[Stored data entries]
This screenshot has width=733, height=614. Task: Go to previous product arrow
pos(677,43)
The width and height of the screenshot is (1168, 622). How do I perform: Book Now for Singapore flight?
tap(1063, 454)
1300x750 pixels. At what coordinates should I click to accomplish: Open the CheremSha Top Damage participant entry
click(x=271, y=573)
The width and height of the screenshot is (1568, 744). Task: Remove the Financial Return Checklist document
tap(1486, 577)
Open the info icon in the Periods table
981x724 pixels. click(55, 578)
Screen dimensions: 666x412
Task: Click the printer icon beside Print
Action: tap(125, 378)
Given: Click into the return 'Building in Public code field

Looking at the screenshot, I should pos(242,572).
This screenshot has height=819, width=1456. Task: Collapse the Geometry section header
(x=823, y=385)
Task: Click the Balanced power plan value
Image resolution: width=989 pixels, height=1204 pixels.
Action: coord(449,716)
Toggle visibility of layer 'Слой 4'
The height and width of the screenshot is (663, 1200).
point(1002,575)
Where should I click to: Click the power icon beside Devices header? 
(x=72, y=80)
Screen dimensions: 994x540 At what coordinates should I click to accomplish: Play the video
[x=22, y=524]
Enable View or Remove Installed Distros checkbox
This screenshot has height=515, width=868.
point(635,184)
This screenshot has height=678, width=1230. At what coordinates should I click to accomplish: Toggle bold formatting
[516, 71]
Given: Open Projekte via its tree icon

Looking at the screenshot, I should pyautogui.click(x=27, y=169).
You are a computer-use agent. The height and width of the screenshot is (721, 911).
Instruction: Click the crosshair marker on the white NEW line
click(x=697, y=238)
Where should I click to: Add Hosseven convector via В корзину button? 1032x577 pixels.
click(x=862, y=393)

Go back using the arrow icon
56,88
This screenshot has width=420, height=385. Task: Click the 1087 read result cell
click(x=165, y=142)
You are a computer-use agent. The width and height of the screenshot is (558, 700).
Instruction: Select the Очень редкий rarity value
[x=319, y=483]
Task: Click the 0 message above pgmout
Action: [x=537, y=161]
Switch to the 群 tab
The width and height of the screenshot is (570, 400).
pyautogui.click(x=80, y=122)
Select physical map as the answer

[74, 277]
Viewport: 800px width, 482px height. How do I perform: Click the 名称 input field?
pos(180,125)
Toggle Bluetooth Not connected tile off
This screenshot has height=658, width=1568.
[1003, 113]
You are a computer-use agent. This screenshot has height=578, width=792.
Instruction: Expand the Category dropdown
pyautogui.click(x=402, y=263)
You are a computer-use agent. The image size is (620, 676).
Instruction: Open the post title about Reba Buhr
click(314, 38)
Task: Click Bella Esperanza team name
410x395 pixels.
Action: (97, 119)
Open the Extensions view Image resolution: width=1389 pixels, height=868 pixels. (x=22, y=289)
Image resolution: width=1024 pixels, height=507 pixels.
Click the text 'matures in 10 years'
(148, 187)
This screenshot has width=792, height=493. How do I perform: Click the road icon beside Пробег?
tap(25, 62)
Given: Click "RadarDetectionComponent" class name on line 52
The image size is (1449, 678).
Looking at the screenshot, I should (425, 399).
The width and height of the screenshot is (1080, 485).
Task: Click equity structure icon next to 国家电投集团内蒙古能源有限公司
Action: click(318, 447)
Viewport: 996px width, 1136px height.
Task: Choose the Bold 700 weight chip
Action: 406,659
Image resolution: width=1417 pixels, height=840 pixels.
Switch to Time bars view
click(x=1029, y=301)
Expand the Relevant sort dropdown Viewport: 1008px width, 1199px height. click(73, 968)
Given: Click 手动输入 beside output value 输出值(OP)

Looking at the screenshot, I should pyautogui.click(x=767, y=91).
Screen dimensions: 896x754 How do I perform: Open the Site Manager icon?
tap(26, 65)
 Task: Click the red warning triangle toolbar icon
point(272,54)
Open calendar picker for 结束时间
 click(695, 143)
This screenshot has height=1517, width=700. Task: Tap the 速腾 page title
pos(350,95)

→ EXERCISE PROMPT
Determine how many lines in the records include the string "agent". Only that number should be given.

→ RESULT FOR THIS EXERCISE
4